Everyday experience shows that objects that slide, roll, or otherwise move with respect to other objects are subject to friction and wear. Rub your hands together and they get warm. Drive an automobile and the engine parts, tires, and other components heat up and slowly wear out. The same thing happens to knees, hips, and other body joints.
"Friction is so common, yet we still don't understand its origins at the atomic level," says Robert W. Carpick, a professor of mechanical engineering at the University of Pennsylvania.
Scientists who study tribology, the science of friction, wear, and lubrication, have proposed that the vibrational properties of atoms on a material's surface play a role in the fundamental processes that cause friction, Carpick says. He adds that such theories have been explored via computer simulations, but they haven't been verified experimentally.
The challenge in tying surface vibrations to friction experimentally has been coming up with a cleverly designed test that selectively compares the surface vibrations of two materials without interference from other factors, such as differences in the materials' chemical compositions and intermolecular forces.
Carpick and coworkers now report the results of such a test. By using isotopic substitution, a technique generally thought of as a chemist's tool, the team zeroed in on the dependence of friction on surface vibrations. Specifically, Carpick, his former graduate students Rachel J. Cannara and Matthew J. Brukman, and their coworkers measured the friction generated at the nanometer scale by dragging an atomic force microscope tip across a diamond surface that was coated with a layer of hydrogen or, in a second measurement, with a layer of deuterium. They did the same test on a silicon surface.
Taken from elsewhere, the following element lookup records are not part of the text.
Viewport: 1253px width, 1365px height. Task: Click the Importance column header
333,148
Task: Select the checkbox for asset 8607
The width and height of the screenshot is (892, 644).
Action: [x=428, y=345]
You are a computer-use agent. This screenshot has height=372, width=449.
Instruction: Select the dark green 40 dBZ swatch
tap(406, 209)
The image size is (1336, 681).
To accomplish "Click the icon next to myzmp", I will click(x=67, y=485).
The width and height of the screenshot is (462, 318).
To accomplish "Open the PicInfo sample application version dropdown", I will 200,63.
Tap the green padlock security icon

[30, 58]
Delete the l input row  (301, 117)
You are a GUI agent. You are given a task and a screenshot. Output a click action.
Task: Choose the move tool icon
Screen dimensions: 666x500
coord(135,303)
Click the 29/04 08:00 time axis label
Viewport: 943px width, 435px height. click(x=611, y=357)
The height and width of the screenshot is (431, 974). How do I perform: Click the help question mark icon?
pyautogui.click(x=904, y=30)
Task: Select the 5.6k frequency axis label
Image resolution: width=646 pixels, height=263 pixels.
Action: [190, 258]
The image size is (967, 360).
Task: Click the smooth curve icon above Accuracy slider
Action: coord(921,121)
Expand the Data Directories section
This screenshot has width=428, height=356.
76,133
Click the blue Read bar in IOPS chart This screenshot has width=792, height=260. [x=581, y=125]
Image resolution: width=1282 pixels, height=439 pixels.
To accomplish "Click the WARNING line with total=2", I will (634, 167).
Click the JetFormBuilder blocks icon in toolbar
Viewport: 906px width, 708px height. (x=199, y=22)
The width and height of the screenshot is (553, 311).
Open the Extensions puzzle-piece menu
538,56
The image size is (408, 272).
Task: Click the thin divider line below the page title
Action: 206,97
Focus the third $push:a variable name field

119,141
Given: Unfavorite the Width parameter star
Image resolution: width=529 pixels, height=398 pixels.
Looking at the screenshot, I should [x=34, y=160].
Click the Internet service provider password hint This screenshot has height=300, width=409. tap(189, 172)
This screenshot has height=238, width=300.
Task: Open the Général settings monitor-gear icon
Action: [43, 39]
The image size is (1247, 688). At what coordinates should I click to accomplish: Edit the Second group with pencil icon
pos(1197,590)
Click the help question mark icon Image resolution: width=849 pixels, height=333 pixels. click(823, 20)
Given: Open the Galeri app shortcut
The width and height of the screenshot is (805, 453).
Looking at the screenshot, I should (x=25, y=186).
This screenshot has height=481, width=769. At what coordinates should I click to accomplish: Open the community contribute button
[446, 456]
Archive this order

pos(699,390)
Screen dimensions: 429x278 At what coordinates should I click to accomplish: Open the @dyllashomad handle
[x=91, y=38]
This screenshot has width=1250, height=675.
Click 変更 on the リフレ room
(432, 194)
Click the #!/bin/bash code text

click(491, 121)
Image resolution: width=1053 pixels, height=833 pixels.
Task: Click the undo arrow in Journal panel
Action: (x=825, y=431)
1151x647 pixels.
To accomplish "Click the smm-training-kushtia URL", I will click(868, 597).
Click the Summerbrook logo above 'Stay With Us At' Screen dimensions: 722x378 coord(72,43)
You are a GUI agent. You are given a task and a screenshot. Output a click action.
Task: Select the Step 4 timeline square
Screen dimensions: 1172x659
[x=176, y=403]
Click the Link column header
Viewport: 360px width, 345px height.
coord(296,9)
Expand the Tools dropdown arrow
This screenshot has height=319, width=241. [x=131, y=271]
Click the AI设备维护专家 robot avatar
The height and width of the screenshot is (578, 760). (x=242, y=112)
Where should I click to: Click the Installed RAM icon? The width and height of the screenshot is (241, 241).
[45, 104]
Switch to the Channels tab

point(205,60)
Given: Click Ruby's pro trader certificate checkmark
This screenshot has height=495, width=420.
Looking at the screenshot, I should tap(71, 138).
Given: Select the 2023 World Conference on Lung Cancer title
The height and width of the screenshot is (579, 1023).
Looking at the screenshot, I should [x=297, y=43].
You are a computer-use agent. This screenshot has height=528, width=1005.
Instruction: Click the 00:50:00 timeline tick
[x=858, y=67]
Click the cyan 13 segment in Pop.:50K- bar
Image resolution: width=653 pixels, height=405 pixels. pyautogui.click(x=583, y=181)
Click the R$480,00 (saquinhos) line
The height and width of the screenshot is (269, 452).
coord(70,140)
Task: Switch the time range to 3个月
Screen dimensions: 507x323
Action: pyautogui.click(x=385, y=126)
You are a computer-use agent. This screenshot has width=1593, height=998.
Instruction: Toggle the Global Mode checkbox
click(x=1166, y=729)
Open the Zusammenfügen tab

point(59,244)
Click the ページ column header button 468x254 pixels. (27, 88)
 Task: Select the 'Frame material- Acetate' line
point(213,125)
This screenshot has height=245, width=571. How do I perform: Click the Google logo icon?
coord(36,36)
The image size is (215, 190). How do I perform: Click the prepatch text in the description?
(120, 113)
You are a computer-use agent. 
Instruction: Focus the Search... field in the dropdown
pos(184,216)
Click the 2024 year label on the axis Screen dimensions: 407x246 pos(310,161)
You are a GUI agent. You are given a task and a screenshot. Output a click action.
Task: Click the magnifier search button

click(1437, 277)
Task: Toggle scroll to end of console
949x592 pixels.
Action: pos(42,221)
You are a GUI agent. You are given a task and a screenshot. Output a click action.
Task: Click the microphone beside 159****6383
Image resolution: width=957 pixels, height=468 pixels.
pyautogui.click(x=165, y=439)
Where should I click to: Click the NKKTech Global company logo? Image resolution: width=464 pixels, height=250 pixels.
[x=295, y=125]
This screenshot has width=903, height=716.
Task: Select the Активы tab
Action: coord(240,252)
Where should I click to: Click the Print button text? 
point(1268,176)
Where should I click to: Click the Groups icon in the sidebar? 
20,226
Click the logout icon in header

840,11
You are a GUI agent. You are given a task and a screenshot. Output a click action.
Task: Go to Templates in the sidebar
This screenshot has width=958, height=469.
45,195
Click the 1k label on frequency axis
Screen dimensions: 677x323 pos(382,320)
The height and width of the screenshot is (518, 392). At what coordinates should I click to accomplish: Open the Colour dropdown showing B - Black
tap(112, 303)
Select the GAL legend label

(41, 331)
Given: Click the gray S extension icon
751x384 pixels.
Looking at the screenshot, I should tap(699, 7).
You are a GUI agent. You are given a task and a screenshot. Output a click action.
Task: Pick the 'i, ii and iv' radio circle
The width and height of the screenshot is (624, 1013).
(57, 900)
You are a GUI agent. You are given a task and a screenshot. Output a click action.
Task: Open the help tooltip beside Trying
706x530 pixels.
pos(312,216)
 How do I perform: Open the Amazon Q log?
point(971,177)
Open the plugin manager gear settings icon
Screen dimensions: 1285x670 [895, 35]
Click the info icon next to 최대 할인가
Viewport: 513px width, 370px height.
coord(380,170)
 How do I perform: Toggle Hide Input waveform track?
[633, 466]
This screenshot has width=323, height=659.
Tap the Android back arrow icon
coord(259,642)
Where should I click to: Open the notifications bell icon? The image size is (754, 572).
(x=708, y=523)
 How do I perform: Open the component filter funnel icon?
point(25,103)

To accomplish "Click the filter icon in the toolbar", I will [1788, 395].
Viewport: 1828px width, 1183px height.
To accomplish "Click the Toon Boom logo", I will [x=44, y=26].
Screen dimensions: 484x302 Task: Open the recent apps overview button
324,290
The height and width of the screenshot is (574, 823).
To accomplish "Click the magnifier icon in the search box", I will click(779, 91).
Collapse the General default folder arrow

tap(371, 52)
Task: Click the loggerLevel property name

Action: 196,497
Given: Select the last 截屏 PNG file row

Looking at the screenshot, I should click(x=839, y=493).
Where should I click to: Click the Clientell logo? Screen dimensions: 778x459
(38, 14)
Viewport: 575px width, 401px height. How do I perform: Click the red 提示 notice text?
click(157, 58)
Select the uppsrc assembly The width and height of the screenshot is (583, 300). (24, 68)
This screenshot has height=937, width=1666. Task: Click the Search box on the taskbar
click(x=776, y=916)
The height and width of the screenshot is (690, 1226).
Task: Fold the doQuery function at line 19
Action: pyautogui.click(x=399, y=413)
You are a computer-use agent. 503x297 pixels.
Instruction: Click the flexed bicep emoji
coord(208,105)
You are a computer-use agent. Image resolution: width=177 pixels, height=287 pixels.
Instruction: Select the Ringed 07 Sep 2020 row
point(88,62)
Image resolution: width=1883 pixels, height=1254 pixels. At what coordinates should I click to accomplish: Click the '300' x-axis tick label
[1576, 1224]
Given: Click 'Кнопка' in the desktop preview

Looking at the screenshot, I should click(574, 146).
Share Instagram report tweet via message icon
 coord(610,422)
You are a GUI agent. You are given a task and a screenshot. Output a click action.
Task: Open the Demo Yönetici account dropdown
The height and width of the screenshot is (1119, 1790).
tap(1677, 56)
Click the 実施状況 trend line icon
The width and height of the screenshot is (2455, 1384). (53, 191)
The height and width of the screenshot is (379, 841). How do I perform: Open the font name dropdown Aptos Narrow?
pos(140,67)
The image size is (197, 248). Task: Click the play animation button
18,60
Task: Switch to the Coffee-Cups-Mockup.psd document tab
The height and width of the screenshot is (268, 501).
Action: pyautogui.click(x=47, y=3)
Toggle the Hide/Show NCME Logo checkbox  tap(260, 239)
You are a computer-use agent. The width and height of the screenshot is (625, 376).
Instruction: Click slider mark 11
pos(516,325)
In all cases, the group found that deuterium causes the friction to decrease by roughly 30% (Science 2007, 318, 780).
Explaining the findings, Carpick notes that hydrogen and deuterium bond to surfaces in the same way. But because deuterium is more massive, he says, it vibrates more slowly and transfers energy to the underlying surface more slowly. Thus, it creates less friction. The results suggest that vibrational properties should be considered when designing new types of lubricants, he adds.
Describing the work as "very significant," Lawrence Berkeley National Laboratory Senior Staff Scientist Miquel Salmeron remarks that "this is a beautiful illustration that shows how surface vibrations can control the friction properties of materials."